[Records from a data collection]
- - - - - - -

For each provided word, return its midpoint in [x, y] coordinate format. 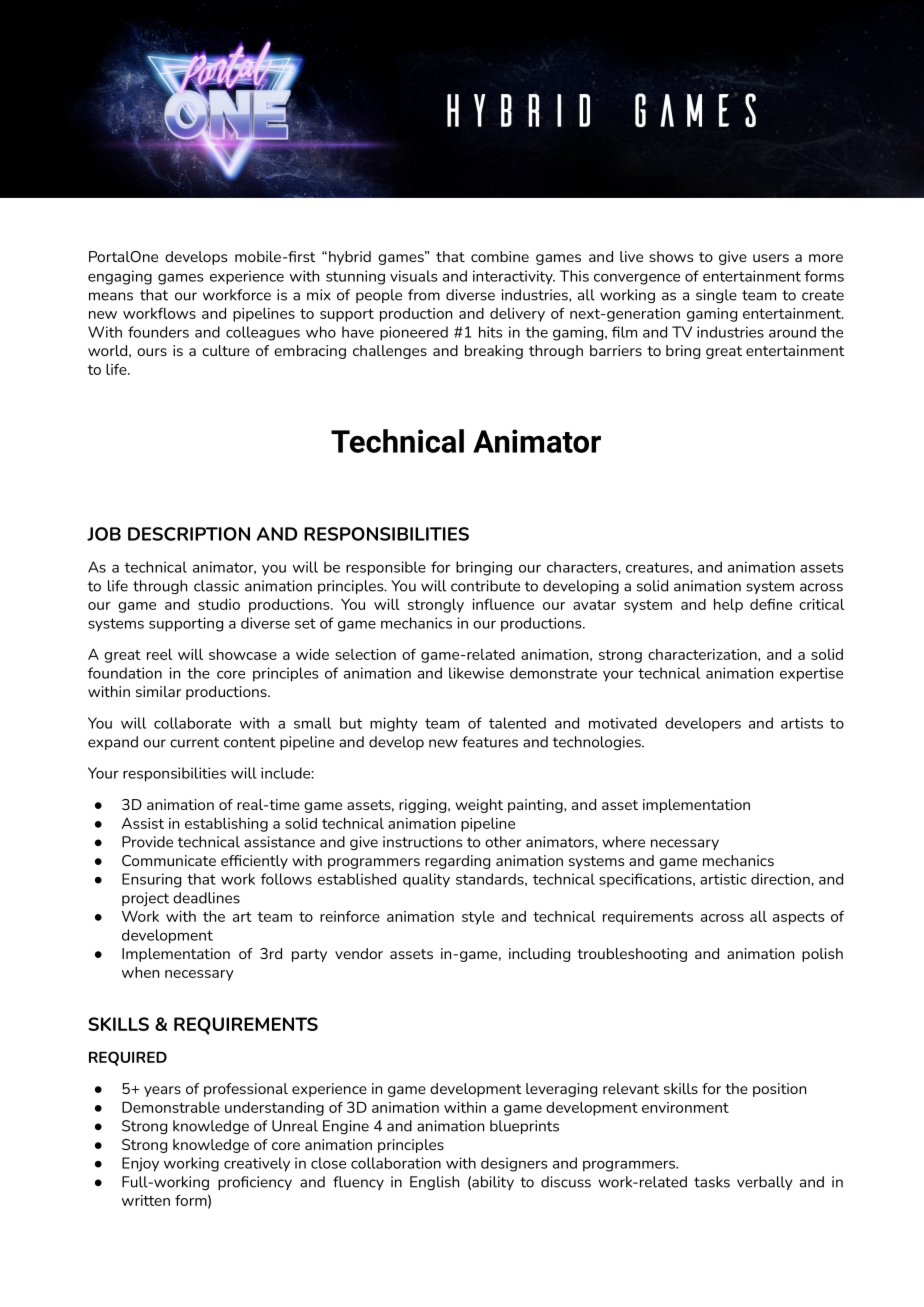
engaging [120, 277]
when [140, 972]
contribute [485, 586]
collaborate [192, 723]
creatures [658, 567]
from [424, 295]
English [434, 1183]
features [490, 742]
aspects [799, 918]
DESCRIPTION [189, 534]
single [716, 296]
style [478, 918]
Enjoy [140, 1164]
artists [802, 723]
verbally [765, 1183]
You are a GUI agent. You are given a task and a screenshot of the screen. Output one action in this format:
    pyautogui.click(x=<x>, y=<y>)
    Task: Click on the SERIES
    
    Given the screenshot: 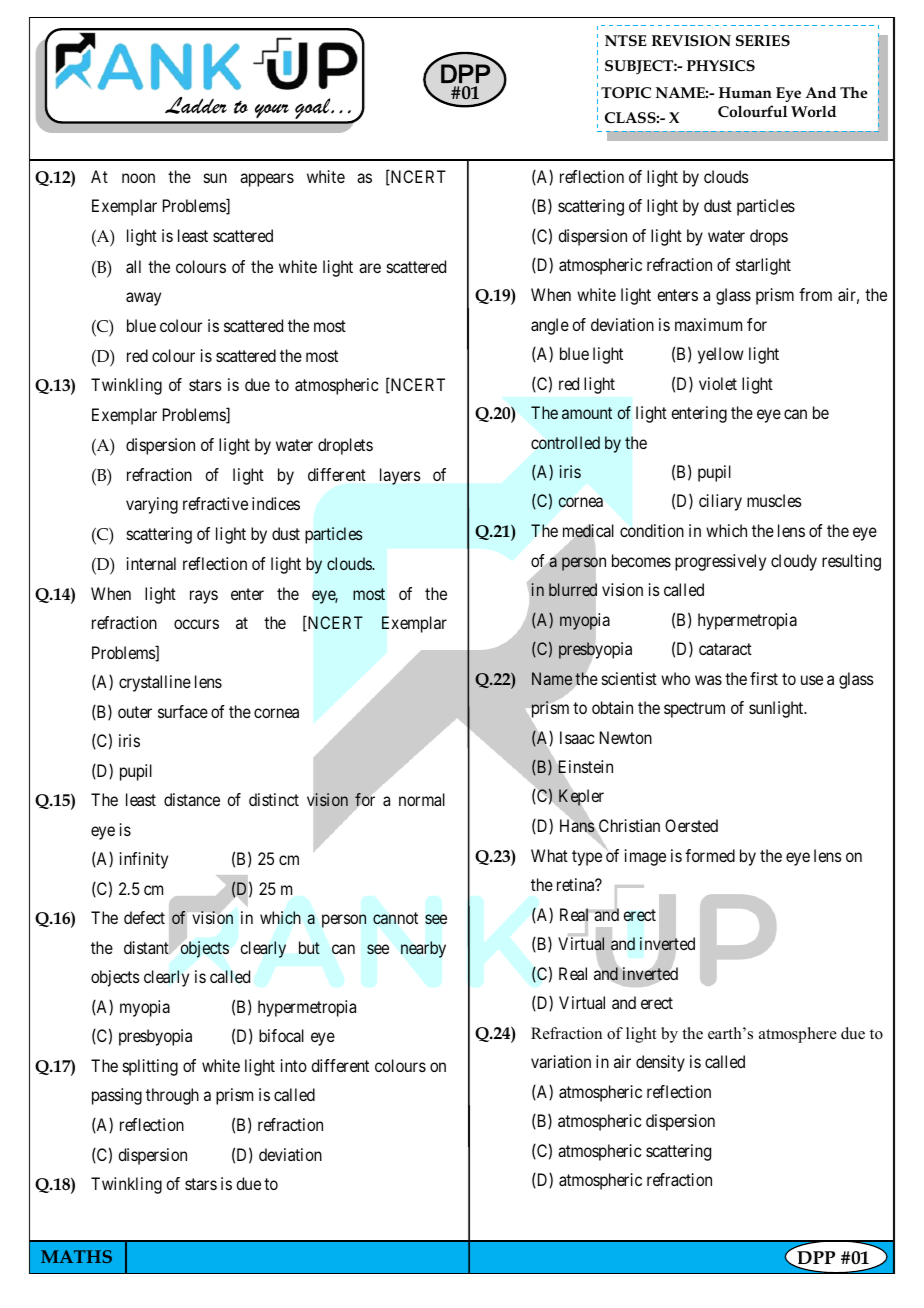 What is the action you would take?
    pyautogui.click(x=763, y=41)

- - - - - - -

### [EXERCISE AIM]
Rewrite the material from the line with "collaborate [192, 723]" up to and including the line with "verbally [765, 1183]", switching "creatures" to "animals" and leaving everything else unchanged. Give only those lines.

### [EXERCISE OUTPUT]
collaborate [192, 723]
animals [658, 567]
from [424, 295]
English [434, 1183]
features [490, 742]
aspects [799, 918]
DESCRIPTION [189, 534]
single [716, 296]
style [478, 918]
Enjoy [140, 1164]
artists [802, 723]
verbally [765, 1183]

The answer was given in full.